> **Exercise**
Copy each line of the data below with the word "Akpabio".

####

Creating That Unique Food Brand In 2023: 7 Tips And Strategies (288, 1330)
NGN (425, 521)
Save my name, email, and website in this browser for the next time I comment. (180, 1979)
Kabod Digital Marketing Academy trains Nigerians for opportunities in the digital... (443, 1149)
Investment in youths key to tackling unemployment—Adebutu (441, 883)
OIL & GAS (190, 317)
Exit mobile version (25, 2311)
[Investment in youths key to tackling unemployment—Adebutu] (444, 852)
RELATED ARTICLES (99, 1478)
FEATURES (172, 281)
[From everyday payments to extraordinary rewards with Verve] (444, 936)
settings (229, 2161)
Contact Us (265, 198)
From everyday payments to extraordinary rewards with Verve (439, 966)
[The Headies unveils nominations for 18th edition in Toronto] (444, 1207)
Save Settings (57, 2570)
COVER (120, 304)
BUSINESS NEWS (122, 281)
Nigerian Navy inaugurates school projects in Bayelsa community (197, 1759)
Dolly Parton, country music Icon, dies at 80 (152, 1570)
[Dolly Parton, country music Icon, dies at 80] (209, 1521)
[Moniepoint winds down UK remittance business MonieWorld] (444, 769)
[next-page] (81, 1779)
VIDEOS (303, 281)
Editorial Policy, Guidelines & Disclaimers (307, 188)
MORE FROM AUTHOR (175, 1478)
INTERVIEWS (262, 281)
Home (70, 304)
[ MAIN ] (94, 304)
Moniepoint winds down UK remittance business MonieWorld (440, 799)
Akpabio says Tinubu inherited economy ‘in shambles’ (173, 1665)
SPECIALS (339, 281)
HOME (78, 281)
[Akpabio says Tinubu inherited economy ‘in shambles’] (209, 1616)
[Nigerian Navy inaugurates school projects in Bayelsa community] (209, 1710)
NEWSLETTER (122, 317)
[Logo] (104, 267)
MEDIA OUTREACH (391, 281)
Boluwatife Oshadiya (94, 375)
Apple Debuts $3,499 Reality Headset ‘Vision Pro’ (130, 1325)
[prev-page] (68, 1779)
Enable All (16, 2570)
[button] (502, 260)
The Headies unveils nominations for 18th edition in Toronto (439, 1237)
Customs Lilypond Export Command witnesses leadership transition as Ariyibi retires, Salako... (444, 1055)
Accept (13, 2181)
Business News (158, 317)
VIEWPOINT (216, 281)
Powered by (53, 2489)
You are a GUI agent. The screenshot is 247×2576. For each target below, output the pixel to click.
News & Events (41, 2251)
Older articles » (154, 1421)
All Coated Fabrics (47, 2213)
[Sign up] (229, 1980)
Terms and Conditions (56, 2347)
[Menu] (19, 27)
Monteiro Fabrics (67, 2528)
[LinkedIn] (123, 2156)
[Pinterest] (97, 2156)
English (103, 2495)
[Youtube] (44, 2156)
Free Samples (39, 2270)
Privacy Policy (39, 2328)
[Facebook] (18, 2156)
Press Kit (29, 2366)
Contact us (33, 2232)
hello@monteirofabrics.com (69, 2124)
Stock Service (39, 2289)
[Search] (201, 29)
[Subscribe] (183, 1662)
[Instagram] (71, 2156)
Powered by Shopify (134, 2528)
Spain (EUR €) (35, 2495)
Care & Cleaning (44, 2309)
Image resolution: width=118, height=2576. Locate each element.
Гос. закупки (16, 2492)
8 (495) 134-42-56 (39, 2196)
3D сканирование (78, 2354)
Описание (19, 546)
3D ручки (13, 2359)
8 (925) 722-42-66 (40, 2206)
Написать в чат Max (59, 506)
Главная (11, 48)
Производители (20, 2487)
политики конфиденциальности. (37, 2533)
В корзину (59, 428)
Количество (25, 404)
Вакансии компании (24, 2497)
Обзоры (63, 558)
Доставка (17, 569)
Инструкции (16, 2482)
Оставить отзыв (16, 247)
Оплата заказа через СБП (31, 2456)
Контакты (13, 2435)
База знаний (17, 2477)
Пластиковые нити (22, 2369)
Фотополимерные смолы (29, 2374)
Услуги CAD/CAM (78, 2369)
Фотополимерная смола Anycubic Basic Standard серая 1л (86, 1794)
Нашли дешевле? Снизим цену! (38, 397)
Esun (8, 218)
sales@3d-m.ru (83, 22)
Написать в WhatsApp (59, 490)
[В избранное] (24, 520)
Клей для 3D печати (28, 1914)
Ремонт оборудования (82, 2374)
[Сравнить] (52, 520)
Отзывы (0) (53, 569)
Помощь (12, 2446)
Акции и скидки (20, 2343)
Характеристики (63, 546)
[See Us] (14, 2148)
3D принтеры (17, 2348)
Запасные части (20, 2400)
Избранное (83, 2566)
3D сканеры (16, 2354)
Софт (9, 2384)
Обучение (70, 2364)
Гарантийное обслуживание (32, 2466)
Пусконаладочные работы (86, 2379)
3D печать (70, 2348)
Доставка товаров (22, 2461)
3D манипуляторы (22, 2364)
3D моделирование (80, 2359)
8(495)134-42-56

####

> **Solution below**
Akpabio says Tinubu inherited economy ‘in shambles’ (173, 1665)
[Akpabio says Tinubu inherited economy ‘in shambles’] (209, 1616)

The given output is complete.